A revenue-based threshold is rooted in the application layer—it focuses on how the AI system is used, not how it was built—and will likely be more successful in separating Little Tech from larger developers. It necessarily focuses on a later stage in a company’s journey: to bring in a significant amount of revenue, an AI developer needs not only to build a model but also deploy it and demonstrate some level of success in the market. By definition, companies that hit a certain revenue threshold have more resources they can devote to compliance costs: if a company has sufficient revenue, it can hire a legal team, retain external law firms, and retain accounting firms to assist with audits or assessments. Using a revenue-based approach to shift from development-oriented regulation to use-oriented regulation leaves space for Little Tech to compete in AI development, rather than saddling startups with extensive compliance obligations.

Of course, a revenue threshold that is set too low could still capture AI startups who are in the early stages of bringing a product to market. At this point in a company’s development, costs may still be extremely high, as a company tries to maximize the resources it can devote to building its product. Because AI training can be so expensive, even substantial revenue numbers could send an inaccurate signal about the amount of resources a company could devote to compliance expenses without dramatically undermining its ability to compete with large AI developers.
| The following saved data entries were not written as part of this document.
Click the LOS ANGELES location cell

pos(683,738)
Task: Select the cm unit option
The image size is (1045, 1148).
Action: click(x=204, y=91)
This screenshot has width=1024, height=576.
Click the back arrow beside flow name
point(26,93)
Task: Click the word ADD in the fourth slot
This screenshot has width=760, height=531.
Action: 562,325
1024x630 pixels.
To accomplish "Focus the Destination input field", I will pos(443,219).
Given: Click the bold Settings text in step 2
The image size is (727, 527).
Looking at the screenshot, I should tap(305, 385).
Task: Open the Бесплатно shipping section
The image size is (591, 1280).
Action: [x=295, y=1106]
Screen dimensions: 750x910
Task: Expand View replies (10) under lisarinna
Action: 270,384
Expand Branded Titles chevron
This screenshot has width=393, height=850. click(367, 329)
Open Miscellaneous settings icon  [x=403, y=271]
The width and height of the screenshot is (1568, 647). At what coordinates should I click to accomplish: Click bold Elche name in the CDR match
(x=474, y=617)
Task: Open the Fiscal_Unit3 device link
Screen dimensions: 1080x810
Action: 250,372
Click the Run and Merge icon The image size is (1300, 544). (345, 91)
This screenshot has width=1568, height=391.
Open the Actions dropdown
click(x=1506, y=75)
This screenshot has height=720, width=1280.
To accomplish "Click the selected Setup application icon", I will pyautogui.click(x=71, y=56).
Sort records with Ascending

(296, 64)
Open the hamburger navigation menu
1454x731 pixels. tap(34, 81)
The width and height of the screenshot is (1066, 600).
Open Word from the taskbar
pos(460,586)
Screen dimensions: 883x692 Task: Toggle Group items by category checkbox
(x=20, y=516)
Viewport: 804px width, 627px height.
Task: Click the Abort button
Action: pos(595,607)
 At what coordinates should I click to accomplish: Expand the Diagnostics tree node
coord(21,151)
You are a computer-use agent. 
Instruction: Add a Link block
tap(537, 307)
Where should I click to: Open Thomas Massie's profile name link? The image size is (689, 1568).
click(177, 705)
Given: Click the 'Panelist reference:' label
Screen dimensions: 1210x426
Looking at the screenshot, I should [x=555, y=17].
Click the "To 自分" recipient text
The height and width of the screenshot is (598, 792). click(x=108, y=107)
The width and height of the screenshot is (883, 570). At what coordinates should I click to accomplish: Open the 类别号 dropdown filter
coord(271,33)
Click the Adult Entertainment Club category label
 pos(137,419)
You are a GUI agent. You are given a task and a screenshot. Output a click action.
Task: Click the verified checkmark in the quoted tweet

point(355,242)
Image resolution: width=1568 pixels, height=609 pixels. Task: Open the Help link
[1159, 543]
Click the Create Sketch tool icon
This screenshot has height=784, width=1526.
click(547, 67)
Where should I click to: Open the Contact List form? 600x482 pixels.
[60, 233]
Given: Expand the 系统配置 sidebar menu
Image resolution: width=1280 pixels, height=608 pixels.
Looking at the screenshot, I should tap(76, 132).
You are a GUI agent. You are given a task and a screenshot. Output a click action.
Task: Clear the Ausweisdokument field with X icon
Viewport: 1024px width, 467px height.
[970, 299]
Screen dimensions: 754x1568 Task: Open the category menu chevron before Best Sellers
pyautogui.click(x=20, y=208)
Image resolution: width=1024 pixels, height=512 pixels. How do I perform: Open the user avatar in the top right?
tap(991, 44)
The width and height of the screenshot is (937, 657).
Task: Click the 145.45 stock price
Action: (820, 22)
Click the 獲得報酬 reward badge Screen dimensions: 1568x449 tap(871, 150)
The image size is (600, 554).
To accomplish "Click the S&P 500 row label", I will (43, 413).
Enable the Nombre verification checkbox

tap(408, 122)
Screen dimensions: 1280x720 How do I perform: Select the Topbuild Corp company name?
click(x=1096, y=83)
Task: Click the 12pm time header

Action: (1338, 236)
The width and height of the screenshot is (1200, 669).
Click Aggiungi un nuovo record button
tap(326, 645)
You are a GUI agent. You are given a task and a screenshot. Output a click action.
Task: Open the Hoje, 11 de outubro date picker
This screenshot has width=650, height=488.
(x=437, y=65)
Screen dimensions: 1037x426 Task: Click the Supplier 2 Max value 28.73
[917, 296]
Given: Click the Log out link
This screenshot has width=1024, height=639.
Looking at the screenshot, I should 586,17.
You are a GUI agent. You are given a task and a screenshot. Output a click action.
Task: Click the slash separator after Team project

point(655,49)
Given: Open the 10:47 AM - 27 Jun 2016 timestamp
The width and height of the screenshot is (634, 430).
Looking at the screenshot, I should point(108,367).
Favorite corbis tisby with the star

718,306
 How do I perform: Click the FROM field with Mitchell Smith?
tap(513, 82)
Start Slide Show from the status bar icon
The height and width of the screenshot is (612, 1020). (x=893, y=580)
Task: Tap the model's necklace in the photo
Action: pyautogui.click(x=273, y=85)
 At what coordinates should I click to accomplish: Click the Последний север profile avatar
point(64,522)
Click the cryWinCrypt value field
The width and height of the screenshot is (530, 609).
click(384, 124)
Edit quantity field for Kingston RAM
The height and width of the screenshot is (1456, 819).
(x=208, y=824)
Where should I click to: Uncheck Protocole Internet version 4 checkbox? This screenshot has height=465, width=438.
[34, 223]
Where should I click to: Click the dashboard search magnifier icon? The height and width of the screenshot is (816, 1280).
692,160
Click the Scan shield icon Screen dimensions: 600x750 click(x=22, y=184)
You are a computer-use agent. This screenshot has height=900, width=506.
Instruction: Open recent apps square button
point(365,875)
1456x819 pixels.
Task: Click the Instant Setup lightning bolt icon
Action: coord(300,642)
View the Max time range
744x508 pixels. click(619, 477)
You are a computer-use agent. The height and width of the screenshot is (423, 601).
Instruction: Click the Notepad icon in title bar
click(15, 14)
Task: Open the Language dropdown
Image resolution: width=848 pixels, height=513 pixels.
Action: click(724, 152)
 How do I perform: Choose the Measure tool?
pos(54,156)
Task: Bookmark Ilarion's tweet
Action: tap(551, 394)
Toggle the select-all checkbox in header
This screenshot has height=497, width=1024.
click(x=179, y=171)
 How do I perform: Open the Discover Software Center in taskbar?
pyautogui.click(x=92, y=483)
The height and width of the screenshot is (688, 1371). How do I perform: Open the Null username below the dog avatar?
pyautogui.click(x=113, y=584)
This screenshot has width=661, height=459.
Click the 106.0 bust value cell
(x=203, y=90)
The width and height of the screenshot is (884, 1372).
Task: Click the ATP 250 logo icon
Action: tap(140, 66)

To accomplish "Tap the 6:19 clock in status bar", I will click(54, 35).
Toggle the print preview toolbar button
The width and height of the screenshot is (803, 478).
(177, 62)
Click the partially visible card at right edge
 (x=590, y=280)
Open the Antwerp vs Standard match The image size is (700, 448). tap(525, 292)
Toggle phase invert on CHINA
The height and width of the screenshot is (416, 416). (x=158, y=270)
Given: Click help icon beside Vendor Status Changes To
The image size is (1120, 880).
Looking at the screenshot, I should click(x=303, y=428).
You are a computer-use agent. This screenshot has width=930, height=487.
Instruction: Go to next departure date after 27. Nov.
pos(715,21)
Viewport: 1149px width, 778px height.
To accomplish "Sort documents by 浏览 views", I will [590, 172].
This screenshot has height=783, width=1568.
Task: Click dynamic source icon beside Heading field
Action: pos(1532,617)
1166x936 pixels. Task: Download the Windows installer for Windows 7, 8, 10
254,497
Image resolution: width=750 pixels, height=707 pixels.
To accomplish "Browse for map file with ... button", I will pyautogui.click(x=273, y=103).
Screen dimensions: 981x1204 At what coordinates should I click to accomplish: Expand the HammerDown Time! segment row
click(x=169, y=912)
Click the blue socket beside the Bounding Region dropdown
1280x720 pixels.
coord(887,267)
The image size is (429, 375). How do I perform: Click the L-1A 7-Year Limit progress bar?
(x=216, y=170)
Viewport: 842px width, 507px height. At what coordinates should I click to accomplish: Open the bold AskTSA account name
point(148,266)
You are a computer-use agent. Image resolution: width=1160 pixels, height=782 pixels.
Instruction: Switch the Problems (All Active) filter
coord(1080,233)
One approach might be to use the thresholds members of Congress used in their proposals to address market power in search, social media, and e-commerce markets, such as the $550 million cutoff in the American Innovation and Choice Online Act. One Texas legislator introduced a proposal with a $100 million revenue threshold, which would capture many more companies, but would still likely differentiate between Little Tech and larger providers. In contrast, a Colorado proposal would exempt developers from certain requirements based on whether its revenue exceeds $5 million. This low revenue threshold would capture many startups, and largely fail to delineate between Little Tech and its larger competitors.

Regulating AI development requires tools that match the reality of how AI models are built and deployed today. In some circumstances, thresholds may be a useful policy tool for ensuring that Little Tech is not subject to regulatory obligations intended for larger platforms with deeper pockets. But unlike traditional industries, where inputs and cost closely correlate with market power, AI model development is fragmented, iterative, and collaborative. Small developers often build on the work of others, remixing and refining models in ways that defy clean cost attribution.

If we want to foster a vibrant, competitive AI ecosystem that empowers Little Tech, we must resist the urge to apply blunt policy tools at the development layer and instead pursue policies that reflect an understanding of the nuances of AI development and application.

Given this reality of AI development, many thresholds proposed by policymakers, such as training cost and compute thresholds, are hard to calculate and likely to inadvertently capture many startups. These approaches mistake input proxies—math and money—for the actual harms regulation seeks to prevent.

A better path forward lies in aligning policy design with the app layer rather than the development layer. Revenue-based thresholds reflect this more traditional approach to regulating software—where obligations are triggered by actual market success, not mathematical abstraction. They also provide a more administrable, accurate, and scalable mechanism to differentiate between large, established tech platforms and emerging innovators.

If we want to foster a vibrant, competitive AI ecosystem that empowers Little Tech, we must resist the urge to apply blunt policy tools at the development layer and instead pursue policies that reflect an understanding of the nuances of AI development and application.